There are all kinds of concerns that AI progress is slowing down, particularly after a lukewarm reaction to GPT-5, but some believe that AI progress remains very much on track.
Anthropic co-founder Jack Clark says that anyone who thinks that AI is slowing down is “fatally miscalibrated”. “Five years ago the frontier of LLM math/science capabilities was 3 digit multiplication for GPT-3. Now, frontier LLM math/science capabilities are evaluated through condensed matter physics questions. Anyone who thinks AI is slowing down is fatally miscalibrated,” he said on X. He added a picture of the kind of complex problems that AI could now solve to his post.

In the comments, Clark was asked by an X user whether he would update what he’d said at the Congressional hearing on AI in June this year. “We believe that extremely powerful systems are going to be built in, you know, the coming 18 months or so. End of 2026 is when we expect truly transformative technology to arrive. There must be a federal solution here,” Clark had then said.
Jack Clark said he believed that AI was on track to meet those deadlines. “I continue to think things are pretty well on track for the sort of powerful AI system defined in machines of loving grace – buildable end of 2026, running many copies 2027. Of course, there are many reasons this could not occur, but lots of progress so far,” he said.

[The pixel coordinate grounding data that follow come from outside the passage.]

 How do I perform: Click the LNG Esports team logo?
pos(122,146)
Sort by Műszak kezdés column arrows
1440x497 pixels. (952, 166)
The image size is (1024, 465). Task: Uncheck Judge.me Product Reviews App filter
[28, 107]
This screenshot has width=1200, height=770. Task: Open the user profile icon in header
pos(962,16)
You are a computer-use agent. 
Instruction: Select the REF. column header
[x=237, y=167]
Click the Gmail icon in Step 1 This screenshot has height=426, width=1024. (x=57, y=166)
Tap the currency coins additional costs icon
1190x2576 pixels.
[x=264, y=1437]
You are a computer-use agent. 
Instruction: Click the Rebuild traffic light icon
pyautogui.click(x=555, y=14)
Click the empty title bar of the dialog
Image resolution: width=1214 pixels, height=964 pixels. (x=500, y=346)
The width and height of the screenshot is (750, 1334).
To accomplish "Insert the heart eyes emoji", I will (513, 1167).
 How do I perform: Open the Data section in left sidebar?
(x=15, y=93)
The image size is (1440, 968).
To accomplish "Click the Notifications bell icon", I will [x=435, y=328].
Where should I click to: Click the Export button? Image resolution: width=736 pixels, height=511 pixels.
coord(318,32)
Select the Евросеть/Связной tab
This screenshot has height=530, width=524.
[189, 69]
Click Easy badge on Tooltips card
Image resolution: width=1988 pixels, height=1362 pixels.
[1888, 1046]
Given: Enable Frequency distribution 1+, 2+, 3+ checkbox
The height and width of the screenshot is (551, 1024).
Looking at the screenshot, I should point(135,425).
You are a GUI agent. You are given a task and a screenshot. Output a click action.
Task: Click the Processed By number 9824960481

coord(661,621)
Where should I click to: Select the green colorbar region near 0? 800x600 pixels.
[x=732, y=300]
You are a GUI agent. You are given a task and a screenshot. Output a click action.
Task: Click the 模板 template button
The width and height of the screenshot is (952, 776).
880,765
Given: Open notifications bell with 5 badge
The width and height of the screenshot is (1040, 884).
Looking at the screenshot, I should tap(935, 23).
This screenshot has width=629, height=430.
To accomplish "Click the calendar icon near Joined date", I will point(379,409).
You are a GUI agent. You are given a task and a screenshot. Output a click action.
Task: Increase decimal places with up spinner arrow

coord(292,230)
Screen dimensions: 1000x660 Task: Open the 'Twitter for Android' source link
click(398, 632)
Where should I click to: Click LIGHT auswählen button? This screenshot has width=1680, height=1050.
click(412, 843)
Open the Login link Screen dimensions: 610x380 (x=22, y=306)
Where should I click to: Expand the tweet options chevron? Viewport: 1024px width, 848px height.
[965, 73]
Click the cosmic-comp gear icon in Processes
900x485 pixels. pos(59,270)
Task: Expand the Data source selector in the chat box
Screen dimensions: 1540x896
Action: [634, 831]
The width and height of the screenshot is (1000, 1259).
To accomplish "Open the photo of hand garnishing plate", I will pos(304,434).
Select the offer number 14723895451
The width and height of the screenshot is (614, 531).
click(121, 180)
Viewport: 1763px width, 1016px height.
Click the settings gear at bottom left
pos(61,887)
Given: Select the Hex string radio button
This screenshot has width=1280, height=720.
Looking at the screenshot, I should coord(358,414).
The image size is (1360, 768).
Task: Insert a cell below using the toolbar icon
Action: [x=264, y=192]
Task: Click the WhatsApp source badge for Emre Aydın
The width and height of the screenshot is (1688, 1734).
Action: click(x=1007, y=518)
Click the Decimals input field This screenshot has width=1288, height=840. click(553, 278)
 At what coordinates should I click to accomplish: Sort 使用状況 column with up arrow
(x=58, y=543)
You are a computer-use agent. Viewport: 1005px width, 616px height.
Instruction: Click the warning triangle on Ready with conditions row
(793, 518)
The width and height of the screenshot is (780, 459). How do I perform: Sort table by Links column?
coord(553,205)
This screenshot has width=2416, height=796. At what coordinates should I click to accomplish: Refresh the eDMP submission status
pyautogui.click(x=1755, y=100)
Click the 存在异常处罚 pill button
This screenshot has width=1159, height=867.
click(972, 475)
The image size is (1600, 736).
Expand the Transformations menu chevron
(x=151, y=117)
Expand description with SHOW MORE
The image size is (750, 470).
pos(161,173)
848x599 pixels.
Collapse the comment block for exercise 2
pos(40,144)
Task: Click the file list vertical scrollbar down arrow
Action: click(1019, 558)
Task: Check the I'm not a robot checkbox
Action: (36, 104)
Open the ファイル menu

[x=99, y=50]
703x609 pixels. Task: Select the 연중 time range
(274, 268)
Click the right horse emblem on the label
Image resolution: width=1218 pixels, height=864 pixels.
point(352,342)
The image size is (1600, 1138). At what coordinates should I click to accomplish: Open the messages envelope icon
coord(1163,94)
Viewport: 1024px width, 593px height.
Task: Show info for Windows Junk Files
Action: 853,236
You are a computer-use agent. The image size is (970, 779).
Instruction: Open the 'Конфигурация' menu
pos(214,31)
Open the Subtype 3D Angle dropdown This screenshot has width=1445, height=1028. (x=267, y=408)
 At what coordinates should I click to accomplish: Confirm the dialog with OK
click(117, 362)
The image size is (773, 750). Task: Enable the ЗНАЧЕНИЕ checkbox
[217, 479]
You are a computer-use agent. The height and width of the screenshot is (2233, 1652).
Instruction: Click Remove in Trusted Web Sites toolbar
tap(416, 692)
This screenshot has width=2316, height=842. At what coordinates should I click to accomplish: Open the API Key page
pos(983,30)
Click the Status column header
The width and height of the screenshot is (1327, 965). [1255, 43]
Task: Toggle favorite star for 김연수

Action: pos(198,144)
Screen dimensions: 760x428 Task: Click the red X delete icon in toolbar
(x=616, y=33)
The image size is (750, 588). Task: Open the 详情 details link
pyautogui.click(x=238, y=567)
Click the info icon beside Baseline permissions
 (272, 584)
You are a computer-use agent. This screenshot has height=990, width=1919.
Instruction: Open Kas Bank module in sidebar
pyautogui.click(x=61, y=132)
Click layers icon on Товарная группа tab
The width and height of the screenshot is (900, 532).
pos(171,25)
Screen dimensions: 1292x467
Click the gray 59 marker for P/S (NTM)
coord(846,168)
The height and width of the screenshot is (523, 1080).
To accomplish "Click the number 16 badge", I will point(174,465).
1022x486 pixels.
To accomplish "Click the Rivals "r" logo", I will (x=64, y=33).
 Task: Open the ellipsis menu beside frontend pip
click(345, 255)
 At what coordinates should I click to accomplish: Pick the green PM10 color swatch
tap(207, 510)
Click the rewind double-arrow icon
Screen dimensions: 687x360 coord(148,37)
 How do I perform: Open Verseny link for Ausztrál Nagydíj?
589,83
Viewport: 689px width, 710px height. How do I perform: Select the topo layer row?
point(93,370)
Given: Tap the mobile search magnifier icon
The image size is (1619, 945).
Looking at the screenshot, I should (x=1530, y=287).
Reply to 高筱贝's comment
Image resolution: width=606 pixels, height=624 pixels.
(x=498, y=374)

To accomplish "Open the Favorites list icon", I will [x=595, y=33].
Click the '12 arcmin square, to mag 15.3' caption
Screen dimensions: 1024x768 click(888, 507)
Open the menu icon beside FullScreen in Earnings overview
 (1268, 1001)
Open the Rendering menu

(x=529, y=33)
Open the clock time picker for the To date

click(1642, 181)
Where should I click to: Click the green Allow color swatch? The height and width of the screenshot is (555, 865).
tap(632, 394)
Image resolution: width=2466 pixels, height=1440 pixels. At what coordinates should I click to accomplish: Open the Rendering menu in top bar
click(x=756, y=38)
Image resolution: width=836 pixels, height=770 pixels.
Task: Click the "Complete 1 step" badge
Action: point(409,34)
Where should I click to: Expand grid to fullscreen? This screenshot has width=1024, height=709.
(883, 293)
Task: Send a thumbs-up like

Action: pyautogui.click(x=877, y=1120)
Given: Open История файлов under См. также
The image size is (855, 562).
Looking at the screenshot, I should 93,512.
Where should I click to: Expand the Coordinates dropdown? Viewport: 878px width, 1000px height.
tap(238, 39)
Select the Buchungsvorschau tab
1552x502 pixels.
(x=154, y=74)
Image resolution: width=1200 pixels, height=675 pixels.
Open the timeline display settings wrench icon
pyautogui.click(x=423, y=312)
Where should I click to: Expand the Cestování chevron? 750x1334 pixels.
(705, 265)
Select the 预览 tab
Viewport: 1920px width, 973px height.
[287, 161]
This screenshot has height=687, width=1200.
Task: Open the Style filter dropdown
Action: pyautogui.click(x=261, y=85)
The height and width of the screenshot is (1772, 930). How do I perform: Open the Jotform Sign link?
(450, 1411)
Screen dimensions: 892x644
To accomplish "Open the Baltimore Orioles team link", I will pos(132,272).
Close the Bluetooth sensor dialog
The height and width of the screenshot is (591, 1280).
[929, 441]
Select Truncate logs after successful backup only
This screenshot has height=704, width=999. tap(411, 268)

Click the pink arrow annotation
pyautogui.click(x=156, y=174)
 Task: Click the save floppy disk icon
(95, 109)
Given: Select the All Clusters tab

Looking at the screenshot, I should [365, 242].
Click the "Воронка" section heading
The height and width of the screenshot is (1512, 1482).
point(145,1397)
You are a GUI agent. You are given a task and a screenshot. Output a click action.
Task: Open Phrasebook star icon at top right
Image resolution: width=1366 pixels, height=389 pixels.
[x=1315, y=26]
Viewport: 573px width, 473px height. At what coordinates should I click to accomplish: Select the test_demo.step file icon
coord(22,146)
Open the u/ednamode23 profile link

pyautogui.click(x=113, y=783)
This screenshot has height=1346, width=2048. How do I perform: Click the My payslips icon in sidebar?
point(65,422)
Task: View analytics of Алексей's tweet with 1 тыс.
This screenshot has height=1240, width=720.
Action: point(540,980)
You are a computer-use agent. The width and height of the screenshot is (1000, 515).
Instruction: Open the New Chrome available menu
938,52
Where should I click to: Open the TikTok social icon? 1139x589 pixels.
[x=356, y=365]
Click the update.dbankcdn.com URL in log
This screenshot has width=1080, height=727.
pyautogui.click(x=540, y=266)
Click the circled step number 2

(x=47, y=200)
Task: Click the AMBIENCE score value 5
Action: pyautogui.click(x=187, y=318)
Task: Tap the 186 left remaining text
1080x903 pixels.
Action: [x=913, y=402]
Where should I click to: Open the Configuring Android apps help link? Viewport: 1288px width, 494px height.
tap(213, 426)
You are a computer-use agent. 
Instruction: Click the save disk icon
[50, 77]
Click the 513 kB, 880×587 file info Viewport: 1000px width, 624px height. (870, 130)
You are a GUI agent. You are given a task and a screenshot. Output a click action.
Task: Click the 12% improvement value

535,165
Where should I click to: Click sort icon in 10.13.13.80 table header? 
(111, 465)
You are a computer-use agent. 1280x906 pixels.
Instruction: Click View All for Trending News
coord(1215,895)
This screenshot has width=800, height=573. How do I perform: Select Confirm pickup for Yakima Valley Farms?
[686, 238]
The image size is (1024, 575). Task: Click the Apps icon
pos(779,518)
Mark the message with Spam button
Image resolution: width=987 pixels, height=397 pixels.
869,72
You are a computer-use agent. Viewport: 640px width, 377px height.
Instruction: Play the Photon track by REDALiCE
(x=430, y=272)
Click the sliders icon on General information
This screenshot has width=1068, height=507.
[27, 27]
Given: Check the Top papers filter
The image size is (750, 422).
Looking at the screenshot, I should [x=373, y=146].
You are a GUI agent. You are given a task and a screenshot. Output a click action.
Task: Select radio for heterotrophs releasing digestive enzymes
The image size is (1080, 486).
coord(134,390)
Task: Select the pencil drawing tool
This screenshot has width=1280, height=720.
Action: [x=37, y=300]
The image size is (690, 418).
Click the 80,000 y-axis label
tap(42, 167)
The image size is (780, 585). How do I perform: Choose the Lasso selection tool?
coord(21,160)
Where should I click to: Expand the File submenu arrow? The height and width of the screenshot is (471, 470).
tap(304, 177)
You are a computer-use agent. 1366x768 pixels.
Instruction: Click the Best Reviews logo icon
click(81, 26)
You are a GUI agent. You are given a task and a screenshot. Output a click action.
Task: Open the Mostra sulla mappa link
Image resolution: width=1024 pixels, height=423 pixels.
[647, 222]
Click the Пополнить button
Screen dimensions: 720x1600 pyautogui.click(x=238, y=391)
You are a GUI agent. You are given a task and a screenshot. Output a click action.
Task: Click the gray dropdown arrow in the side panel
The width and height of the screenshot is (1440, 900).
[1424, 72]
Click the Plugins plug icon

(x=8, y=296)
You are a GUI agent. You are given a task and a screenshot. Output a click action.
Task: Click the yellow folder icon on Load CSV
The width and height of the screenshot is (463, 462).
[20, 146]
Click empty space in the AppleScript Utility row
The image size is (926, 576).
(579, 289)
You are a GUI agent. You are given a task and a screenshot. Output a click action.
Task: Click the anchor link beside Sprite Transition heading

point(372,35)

In his essay written in October 2024, Anthropic CEO Dario Amodei had describes how AI could create a “country of geniuses in a datacenter”, and Jack Clark believes that we’re on track to achieve this by the end of 2026. Not everyone is on board with the idea — Meta’s Yann LeCun, who is famously bearish on LLMs, has said that Amodei’s claim is “complete BS”. The relatively little progress that GPT-5 was able to demonstrate over other frontier models, such as those created by Gemini or Grok, had caused many to believe that simply scaling LLMs wouldn’t get us to superintelligence.
But if one zooms out a bit, it does seem that AI seems to be getting increasingly smarter at a fairly regular rate. GPT-2 was released in 2019, and could do little more than form sentences. GPT 3.5 was released in 2022, and could not only write perfect English, but also show some creativity, such as with poems. GPT-4, released in 2023, was able to perform increasingly sophisticated tasks. GPT-5, released in 2025, can now reason, write code, and work through complex problems.
It does seem that AI still seems to be improving rapidly, but there are a few factors which have contributed to the idea that it is slowing down. For starters, OpenAI CEO Sam Altman overpromised and under-delivered with GPT-5 — he’d shared a picture of the death star before the launch, while the actual product was only incrementally better than competition. Also, ChatGPT was released using an older model in late 2022 and GPT-4 was released a few months after that, which made people believe that the curve was steeper than it was — the model ChatGPT was old, and had been trained several months prior. And the existence of many different labs in the space is also giving the impression of incremental change — with Google, Grok, and Anthropic all constantly releasing models that are slightly better than the competition, the jump between two major model releases by a single company is never truly felt. It remains to be seen whether AI does keep improving at the pace at which has, but at least AI insiders seem to believe that it is on track to do so.